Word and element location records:
***

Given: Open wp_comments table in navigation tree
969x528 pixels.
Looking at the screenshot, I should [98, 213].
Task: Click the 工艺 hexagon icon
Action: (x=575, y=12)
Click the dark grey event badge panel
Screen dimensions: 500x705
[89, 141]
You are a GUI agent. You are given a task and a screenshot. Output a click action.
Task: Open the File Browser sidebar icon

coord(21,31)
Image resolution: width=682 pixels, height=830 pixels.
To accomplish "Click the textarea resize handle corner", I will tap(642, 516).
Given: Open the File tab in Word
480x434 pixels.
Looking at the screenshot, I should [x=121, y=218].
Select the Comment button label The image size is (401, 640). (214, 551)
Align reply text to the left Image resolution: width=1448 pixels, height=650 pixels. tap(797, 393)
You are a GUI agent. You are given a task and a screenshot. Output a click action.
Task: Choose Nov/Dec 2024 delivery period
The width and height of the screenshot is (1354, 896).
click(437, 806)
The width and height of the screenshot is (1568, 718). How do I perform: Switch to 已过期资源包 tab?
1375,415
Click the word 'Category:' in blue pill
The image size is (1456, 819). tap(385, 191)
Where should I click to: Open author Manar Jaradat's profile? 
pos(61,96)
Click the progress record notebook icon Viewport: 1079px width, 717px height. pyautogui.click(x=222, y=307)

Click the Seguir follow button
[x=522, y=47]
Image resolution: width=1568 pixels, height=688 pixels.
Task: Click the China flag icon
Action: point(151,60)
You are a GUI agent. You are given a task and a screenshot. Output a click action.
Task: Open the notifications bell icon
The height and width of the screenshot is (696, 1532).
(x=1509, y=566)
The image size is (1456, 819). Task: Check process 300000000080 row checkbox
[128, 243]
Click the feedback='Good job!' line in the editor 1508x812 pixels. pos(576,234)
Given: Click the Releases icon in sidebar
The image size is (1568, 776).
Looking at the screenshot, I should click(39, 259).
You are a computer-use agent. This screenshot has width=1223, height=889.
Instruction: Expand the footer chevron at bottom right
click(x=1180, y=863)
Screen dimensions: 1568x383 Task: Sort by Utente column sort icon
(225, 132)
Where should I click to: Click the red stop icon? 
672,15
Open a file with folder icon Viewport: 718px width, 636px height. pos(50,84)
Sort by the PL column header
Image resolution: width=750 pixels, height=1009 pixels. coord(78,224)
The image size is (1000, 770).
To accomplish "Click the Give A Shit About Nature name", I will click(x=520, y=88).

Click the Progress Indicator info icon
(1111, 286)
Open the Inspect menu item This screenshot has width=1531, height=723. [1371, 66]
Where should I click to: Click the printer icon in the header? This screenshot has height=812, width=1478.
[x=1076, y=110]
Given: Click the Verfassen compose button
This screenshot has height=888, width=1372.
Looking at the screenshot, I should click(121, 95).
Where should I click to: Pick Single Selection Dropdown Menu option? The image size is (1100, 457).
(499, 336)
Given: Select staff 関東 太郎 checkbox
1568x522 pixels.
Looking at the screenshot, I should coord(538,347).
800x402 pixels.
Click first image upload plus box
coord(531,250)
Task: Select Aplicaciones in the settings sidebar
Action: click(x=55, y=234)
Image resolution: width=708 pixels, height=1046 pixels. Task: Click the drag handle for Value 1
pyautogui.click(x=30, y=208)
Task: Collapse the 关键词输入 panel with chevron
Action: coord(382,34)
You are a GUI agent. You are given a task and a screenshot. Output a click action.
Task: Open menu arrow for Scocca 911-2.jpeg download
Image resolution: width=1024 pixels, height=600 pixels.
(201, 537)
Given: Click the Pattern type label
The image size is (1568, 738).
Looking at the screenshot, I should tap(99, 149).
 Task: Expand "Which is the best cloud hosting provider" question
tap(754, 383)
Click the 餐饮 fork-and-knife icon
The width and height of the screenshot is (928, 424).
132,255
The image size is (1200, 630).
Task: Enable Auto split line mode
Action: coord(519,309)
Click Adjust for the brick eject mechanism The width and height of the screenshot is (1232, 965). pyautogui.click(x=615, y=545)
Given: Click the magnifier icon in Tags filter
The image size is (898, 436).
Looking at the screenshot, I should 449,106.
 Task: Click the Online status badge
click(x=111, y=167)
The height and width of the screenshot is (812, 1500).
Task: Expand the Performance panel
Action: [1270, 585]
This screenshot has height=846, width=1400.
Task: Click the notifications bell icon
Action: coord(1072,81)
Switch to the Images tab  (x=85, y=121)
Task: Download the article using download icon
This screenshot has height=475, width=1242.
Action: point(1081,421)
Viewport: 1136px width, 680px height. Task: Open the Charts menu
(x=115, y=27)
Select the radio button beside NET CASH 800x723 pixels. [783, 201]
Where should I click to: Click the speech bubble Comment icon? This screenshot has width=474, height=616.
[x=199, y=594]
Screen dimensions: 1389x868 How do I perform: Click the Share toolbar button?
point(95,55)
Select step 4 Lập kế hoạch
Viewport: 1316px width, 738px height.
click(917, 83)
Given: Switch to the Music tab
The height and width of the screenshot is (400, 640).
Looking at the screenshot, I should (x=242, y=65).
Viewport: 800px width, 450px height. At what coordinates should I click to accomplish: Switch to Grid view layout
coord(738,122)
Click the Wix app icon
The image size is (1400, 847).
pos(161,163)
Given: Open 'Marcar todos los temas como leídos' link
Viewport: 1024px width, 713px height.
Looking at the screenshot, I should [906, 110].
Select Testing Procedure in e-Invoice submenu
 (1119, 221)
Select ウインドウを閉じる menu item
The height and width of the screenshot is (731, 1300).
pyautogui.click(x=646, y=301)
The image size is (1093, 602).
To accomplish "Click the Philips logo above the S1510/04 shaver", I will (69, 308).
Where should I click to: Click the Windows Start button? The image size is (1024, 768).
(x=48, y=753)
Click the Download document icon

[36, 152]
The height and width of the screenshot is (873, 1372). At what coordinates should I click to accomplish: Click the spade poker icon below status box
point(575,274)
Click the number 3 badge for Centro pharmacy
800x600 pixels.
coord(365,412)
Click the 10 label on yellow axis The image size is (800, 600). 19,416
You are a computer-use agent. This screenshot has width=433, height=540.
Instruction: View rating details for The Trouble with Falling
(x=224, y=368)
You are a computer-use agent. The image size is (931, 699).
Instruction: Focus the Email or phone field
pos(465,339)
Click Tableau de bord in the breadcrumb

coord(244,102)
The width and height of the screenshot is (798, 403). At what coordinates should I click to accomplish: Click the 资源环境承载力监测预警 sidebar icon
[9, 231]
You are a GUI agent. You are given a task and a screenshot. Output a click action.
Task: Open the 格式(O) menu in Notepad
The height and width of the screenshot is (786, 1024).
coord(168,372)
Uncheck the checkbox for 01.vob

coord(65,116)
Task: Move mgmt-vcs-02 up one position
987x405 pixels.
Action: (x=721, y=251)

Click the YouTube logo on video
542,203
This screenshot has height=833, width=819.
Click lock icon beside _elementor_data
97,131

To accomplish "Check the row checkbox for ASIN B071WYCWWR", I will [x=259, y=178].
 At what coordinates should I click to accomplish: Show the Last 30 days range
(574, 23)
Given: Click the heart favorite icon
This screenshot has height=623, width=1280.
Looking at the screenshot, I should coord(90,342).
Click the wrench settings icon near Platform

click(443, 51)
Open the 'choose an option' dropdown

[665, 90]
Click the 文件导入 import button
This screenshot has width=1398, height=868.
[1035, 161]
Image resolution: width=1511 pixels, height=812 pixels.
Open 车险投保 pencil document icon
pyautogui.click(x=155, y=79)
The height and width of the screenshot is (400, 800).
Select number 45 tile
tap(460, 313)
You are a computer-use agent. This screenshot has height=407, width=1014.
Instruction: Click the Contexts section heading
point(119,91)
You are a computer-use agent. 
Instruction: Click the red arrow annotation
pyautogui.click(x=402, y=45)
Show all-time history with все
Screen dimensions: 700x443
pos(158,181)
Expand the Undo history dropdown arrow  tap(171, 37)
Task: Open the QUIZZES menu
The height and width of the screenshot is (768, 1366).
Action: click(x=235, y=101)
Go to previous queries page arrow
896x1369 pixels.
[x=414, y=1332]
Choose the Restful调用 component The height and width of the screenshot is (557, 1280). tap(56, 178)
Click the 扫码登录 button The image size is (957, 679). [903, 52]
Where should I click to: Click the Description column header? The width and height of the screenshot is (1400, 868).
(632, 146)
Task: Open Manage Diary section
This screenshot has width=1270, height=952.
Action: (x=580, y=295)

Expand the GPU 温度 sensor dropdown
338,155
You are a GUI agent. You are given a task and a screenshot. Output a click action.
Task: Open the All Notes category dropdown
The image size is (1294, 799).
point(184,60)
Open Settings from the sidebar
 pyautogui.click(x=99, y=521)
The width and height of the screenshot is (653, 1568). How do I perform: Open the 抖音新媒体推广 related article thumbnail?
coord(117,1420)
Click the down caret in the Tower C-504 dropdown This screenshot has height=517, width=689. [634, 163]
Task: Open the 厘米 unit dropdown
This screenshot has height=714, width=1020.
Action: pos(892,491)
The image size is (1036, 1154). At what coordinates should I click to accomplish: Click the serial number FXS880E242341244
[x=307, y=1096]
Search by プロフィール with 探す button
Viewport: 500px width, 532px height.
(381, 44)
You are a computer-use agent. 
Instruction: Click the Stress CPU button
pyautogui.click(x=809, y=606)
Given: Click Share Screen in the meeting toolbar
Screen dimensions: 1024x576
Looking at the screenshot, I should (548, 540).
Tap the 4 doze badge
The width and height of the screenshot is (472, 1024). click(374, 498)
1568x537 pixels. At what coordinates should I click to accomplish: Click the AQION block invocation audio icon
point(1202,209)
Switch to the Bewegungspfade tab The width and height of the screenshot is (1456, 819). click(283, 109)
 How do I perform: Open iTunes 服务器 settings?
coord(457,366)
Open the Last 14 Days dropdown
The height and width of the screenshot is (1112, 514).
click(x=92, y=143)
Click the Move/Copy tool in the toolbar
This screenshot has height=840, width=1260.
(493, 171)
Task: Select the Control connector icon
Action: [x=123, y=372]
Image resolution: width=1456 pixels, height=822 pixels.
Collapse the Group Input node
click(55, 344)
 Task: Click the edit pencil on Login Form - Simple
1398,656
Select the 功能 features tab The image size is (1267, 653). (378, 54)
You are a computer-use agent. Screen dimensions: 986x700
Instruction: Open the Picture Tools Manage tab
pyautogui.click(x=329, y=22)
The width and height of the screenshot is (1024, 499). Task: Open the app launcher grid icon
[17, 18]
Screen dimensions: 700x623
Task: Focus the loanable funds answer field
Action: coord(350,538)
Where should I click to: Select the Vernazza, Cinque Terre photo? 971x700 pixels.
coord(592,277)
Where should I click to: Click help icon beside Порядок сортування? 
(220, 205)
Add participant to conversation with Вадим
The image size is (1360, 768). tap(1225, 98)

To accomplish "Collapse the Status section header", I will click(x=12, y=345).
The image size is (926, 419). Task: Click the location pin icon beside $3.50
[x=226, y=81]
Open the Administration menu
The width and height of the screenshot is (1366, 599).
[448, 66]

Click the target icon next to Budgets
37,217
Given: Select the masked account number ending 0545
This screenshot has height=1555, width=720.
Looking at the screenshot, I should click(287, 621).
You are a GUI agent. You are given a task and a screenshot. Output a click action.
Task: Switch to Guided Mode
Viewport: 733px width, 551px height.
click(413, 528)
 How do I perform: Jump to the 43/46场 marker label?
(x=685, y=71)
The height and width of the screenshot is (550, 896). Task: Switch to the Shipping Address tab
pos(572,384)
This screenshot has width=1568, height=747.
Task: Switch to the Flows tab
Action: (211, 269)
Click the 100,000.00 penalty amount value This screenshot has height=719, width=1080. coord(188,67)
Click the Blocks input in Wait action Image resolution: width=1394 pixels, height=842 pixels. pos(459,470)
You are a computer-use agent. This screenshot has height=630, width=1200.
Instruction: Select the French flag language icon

***

INSTRUCTIONS TO FOLLOW:
Reproduce only the records from the line with "Click the Download document icon" to the line with "Action: (x=721, y=251)", substituting "navigation path" for "breadcrumb" and keeping everything else the same.

ANSWER TO THIS PROBLEM:
Click the Download document icon

[36, 152]
The height and width of the screenshot is (873, 1372). At what coordinates should I click to accomplish: Click the spade poker icon below status box
point(575,274)
Click the number 3 badge for Centro pharmacy
800x600 pixels.
coord(365,412)
Click the 10 label on yellow axis The image size is (800, 600). 19,416
You are a computer-use agent. This screenshot has width=433, height=540.
Instruction: View rating details for The Trouble with Falling
(x=224, y=368)
You are a computer-use agent. The image size is (931, 699).
Instruction: Focus the Email or phone field
pos(465,339)
Click Tableau de bord in the navigation path

coord(244,102)
The width and height of the screenshot is (798, 403). At what coordinates should I click to accomplish: Click the 资源环境承载力监测预警 sidebar icon
[9, 231]
You are a GUI agent. You are given a task and a screenshot. Output a click action.
Task: Open the 格式(O) menu in Notepad
The height and width of the screenshot is (786, 1024).
coord(168,372)
Uncheck the checkbox for 01.vob

coord(65,116)
Task: Move mgmt-vcs-02 up one position
987x405 pixels.
Action: (x=721, y=251)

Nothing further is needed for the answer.